Normally, I wouldn’t message people to ask them to share something because I think that’s tacky, but I figured that in this case I didn’t really care if it was or not. I messaged everyone I could think of that was online who lived or used to live in the area asking them to share. Almost everyone said yes (no one said no, some people just didn’t respond… and that’s okay) and started sharing the post. At last count, it has been shared 91 times – which makes me tear up a little bit to think about how awesome my friends and friends of friends are. Most of those shares are from people I have never met, and probably never will – so in case you are one of those people and happen to read this, Thank you so much from the bottom of my heart. I can’t express how grateful I am to you for your help. Thousands of people (at least… I don’t have any analytics to back that up ha ha) saw my post over the course of the next few hours, and my notifications were quickly overwhelmed with updates about who had shared and comments on the post.

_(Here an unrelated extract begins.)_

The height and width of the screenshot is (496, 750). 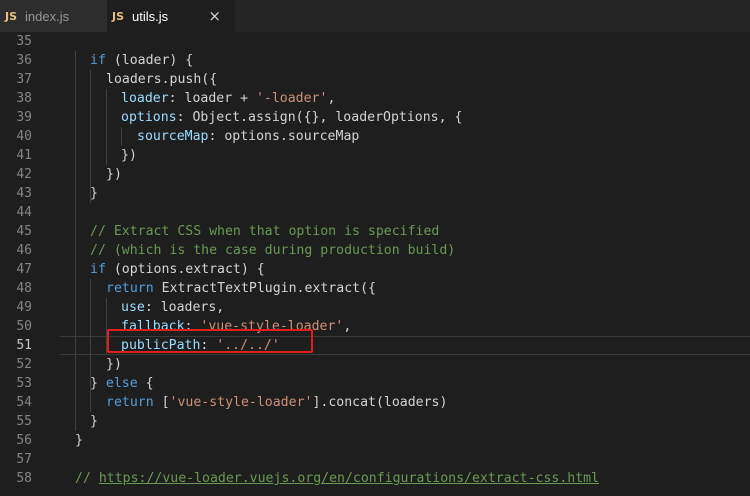 I want to click on code-token: else, so click(x=122, y=384).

- Have your dogs microchipped and tagged (before they get lost)! More importantly, if you are in the position where you haven’t done this and your dog is missing – don’t give up hope! Neither of our pups were microchipped but we still recovered them. But as a testament to the power of microchipping – one of the friendly people who contacted me is family friends with the owners of a maltese that was missing for 7 years before a vet scanned his chip and returned him home!
- Post their (and your) information in as many places as possible! The more places you post the more likely someone will see it!
- Join your local neighborhood Facebook groups. We didn’t do this, but the people who found them had posted their photos there, and if we had thought of it we might have found them much sooner.
- Create a Facebook status providing the details, including a description of them AND many many pictures (preferably cute ones so people are more inclined to share)
- Don’t be shy asking your friends to share your post – I only asked less than 20 people but because of them 91 people eventually shared it and thousands more saw it!
- Pray! I’m convinced that God honored my prayers and those of my friends – specifically the “Safe and Speedy” portion! Don’t be shy to ask your friends and family to pray for this, and to pray specifically for it. There are many biblical examples showing that God answers specific prayers!